Пятьсот отборных гребенских бойцов и большая часть терских казаков погибли тогда в руках полудиких варваров, или под ударом предательского ножа, или в цепях тяжкого рабства. Сотни семей осиротели на Тереке, и памятником этого остаются в гребенских городках до сих пор своеобразные фамилии, данные оставшимся при вдовах мальчикам по именам их отцов: Семенкин, Фелюшкин и тому подобное. Осенью того же 1717 года четверо случайно ушедших пленных – яицкий казак Емельянов, татарин Алтын, гребенский казак Белотелкин и вожак похода туркмен Ходжа-Нефес – перед сенатом и в присутствии самого царя передали, что видели и знали о несчастном конце азиатского похода.
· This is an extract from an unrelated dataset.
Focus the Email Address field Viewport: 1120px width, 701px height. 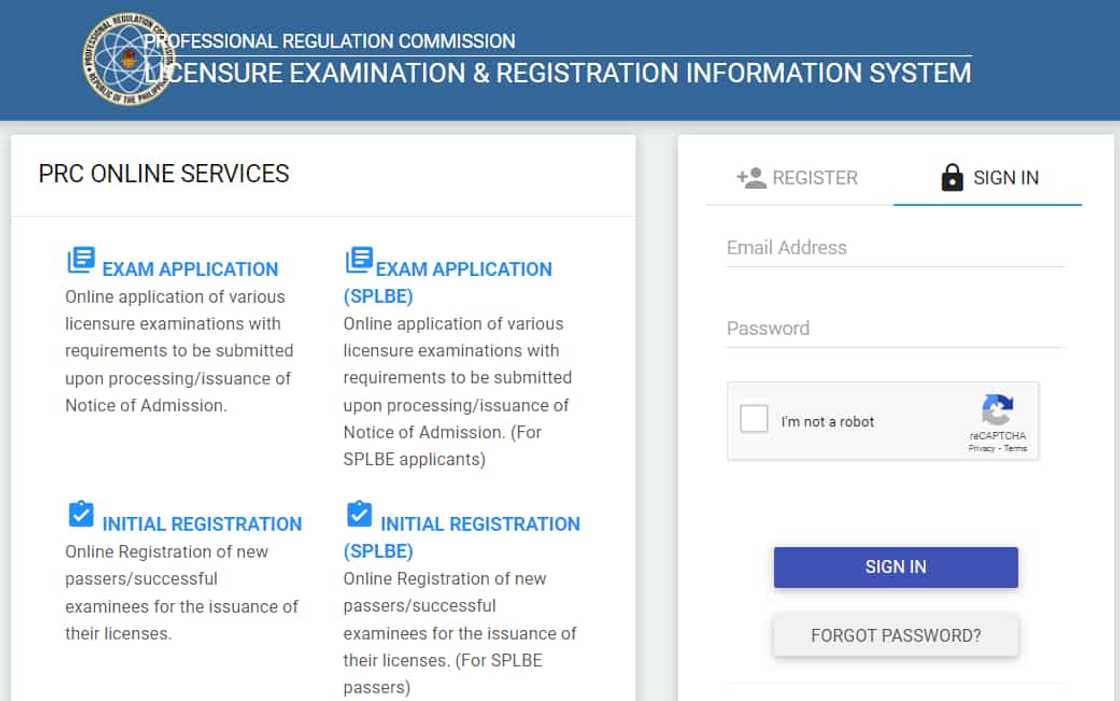895,248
Еще известны два станичника, которым, и то уже через многие годы, также удалось вернуться на родину. То были Червленного городка казак Иван Демушкин и Щедринского городка – Петр Стрелков. (Последнего до самой смерти звали Хивинцем, и это прозвище унаследовали и его дети.) Оба они, переходя от одного бусурманского хозяина к другому путем продажи, попали, наконец, в Персию, откуда и убежали уже в старости.

Вот как рассказывал об этом несчастном походе Демушкин.
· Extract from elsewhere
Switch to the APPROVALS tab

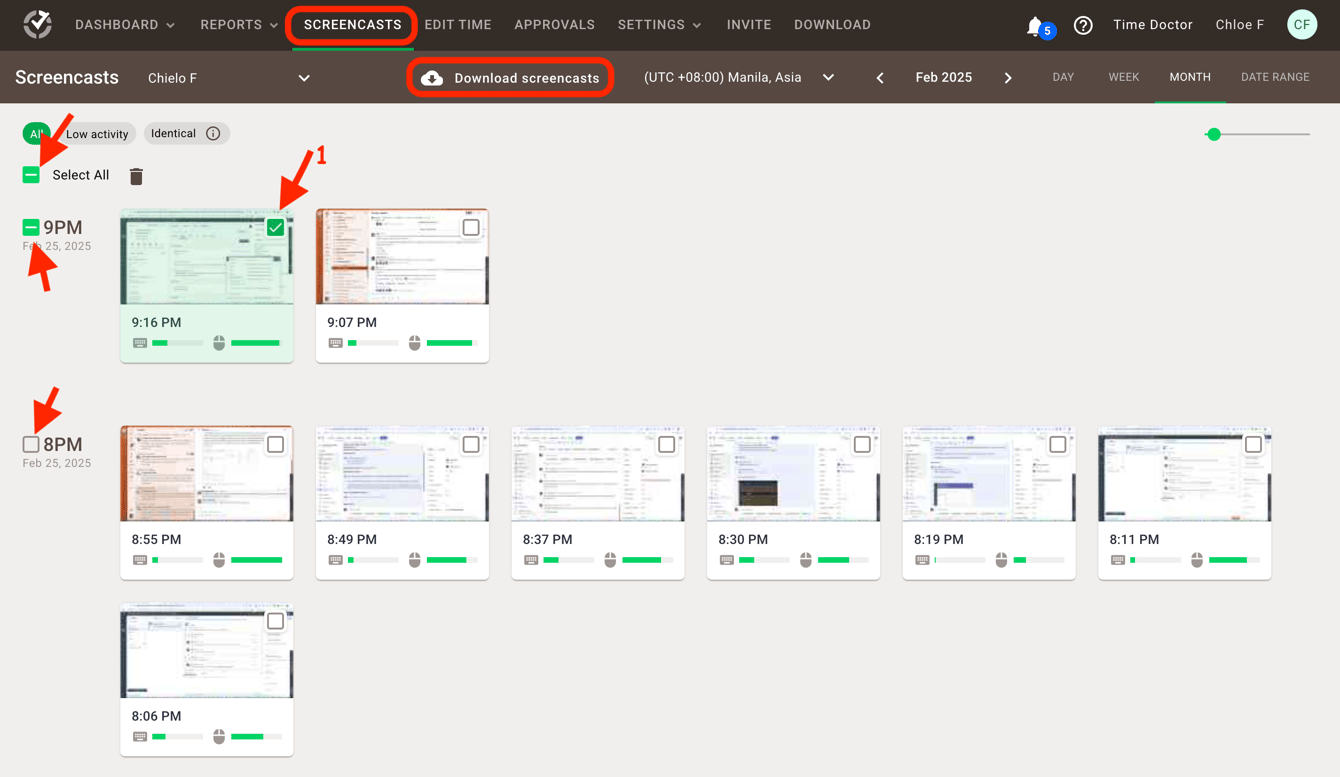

«До Амударьи, – говорил он, – киргизы и туркмены сделали на нас два больших нападения, да и мы их оба раза как мякину по степи развеяли. Яицкие казаки даже дивовались, как мы супротив их длинных киргизских пик в шашки ходили. А мы как понажмем поганых халатников да погоним по-кабардинскому, так они и пики свои по полю разбросают; подберем мы эти шесты оберемками, да и после на дрова рубим и кашу варим…

За один переход от Хивы хан наконец замирился и просил остановить войска, а самого князя звал в гости в свой хивинский дворец. Собравшись ехать к хану, Бекович взял с собой наших гребенских казаков триста человек, у каких еще были лошади, и мы отправились, прибравшись в новые чекмени и бешметы с галуном, а конец поседлали наборной сбруей. Хива – город большой, обнесенный стеной с каланчами, да только улицы в ней очень уж тесные. У ворот нас встретили знатнейшие хивинские вельможи; они низко кланялись князю, а нам с усмешкой говорили: “Черкес-казак якши, рака будем кушай”. Уж и дали же они нам раки, изменники треклятые, трусы подлые, что умеют бить только лежачего. Справивши почетную встречу, повели они нас в город, а там у них были положены две засады за высокими глиняными заборами. Уличка, где эта ловушка была устроена и по которой мы шли, была узенькая и изгибалась, как змея, так что мы проезжали по два да по три коня, и задним совсем не было видно передних людей за этими кривулями. Как только миновали мы первую засаду, она поднялась и запрудила дорогу и начала палить из пищалей. Наши остановились и не знают: вперед ли, назад ли действовать, а в это время показались новые орды с боков и давай в нас жарить с заборов, с крыш, с деревьев и из окон домов. Вот в какую западню мы втюрились. И, не приведи Господи, какое там началось побоище: пули и камни сыпались на нас со всех сторон, и даже пиками трехсаженными донимали – вот как рыбу, что багрят зимой на Яике. Старшины и пятидесятники с самого начала крикнули: “С коней долой, ружья в руки!”, а потом все подают голос: “В кучу, молодцы, в кучу!” А куда в кучу, коли двум-трем человекам с лошадьми и обернуться негде врастяжку, да и бились же не на живот, а на смерть, поколь ни одного человека не осталось на ногах. Раненые, и те отбивались лежачие, не желая отдаваться в полон хивинцам. Ни один человек не вышел тогда из треклятой трущобы: все там полегли, а изверги издевались даже над казацкими телами, отрезали головы и, вздевши их на длинные пики, носили по базарам. Самого Бековича схватили раненого, поволокли во дворец и там вымучили у него приказ к отряду, чтобы расходился малыми частями по разным аулам. А когда войска разошлись таким глупым порядком, то в ту пору хивинцы одних побили, других разобрали по рукам и повернули в Яссыри. С самого Бековича, после лютых мук, с живого содрали кожу, приговаривая: “Не ходи, Девлет[1]1
  Князь Бекович-Черкасский был родом из кабардинских князей и до Святого Крещения носил имя Девлет-Гирея.


[Закрыть]
, в нашу землю, не отнимай у нас Амударьи-реки, не ищи золотых песков…”»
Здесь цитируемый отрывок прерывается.